**Problem statement:** Copy the listing below word for word, leaving out the pictures.

**Supplied data:**

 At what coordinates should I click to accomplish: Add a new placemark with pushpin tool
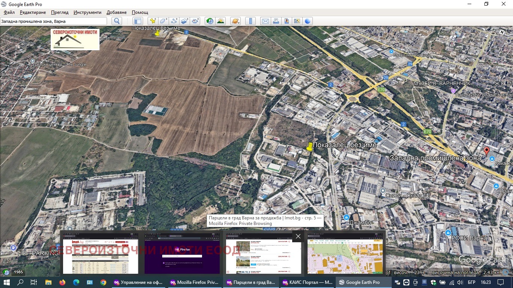tap(153, 21)
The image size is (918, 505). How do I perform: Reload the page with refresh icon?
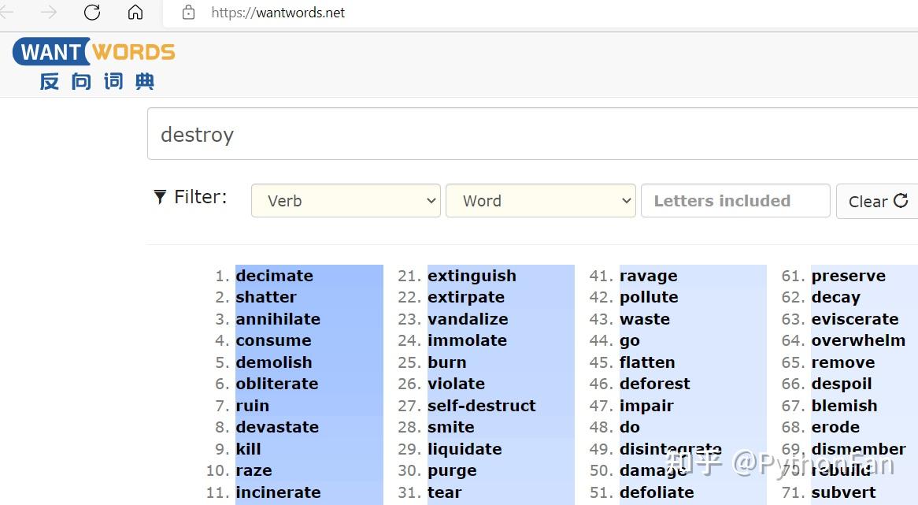(92, 13)
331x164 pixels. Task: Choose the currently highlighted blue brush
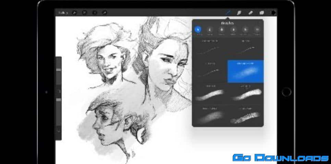click(x=246, y=71)
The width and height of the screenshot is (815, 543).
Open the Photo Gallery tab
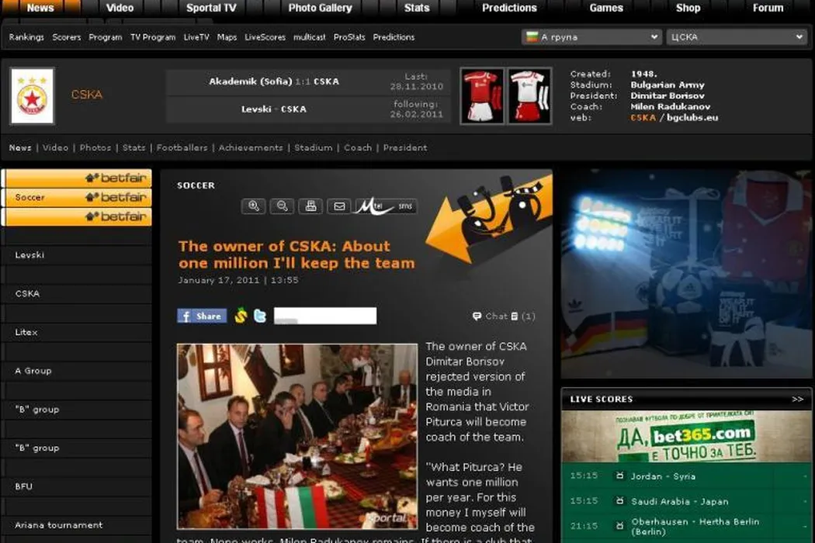coord(320,8)
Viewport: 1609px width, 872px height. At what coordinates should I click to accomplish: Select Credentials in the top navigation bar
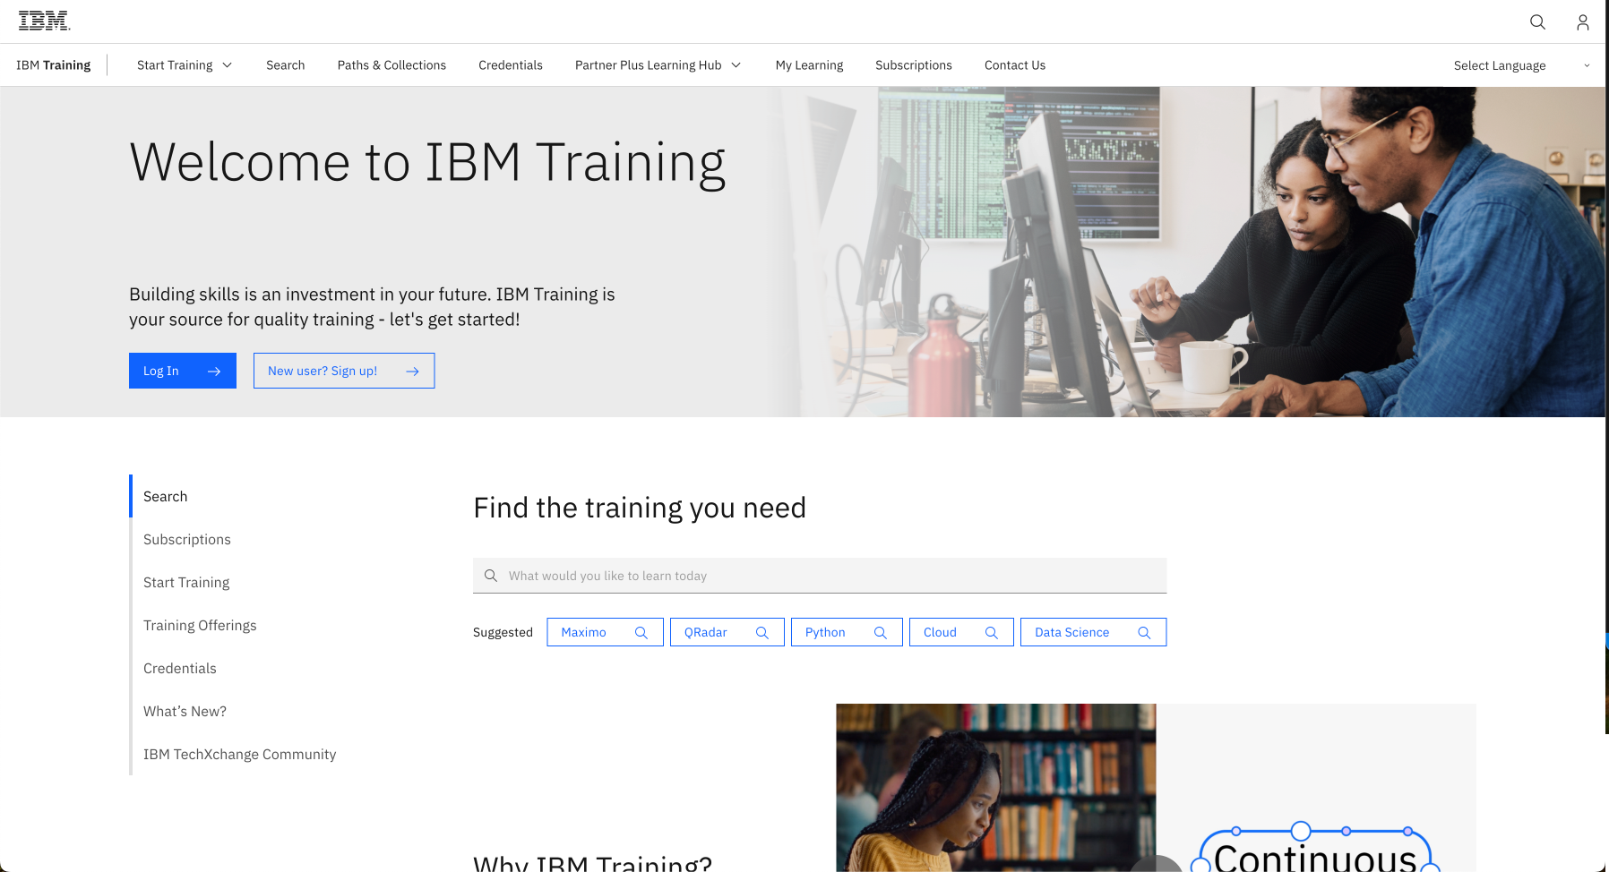tap(510, 65)
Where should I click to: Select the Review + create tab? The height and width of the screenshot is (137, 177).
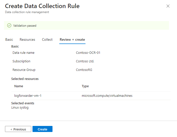[x=72, y=39]
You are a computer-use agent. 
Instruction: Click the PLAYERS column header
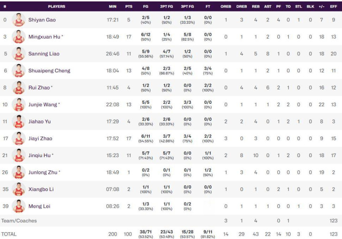click(x=57, y=7)
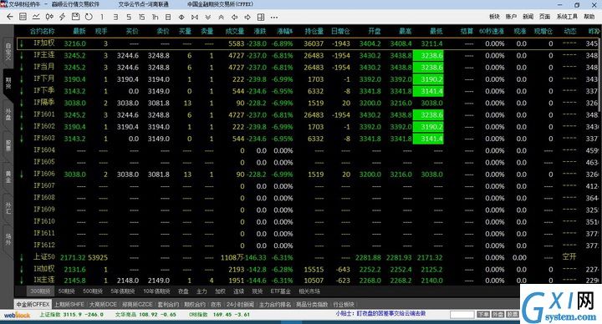Select the 1h period button

pos(156,17)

**Task solution:**
 At what coordinates should I click to accomplish: Add a new placemark with pushpin tool
tap(153, 21)
The image size is (918, 505). How do I perform: Reload the page with refresh icon?
(92, 13)
331x164 pixels. Task: Choose the currently highlighted blue brush
click(x=246, y=71)
The width and height of the screenshot is (815, 543).
Open the Photo Gallery tab
coord(320,8)
Viewport: 1609px width, 872px height. At what coordinates should I click to accomplish: Select Credentials in the top navigation bar
tap(510, 65)
Where should I click to: Select the Review + create tab? The height and width of the screenshot is (137, 177).
[x=72, y=39]
You are a computer-use agent. 
Instruction: Click the PLAYERS column header
click(x=57, y=7)
Select the 1h period button

pos(156,17)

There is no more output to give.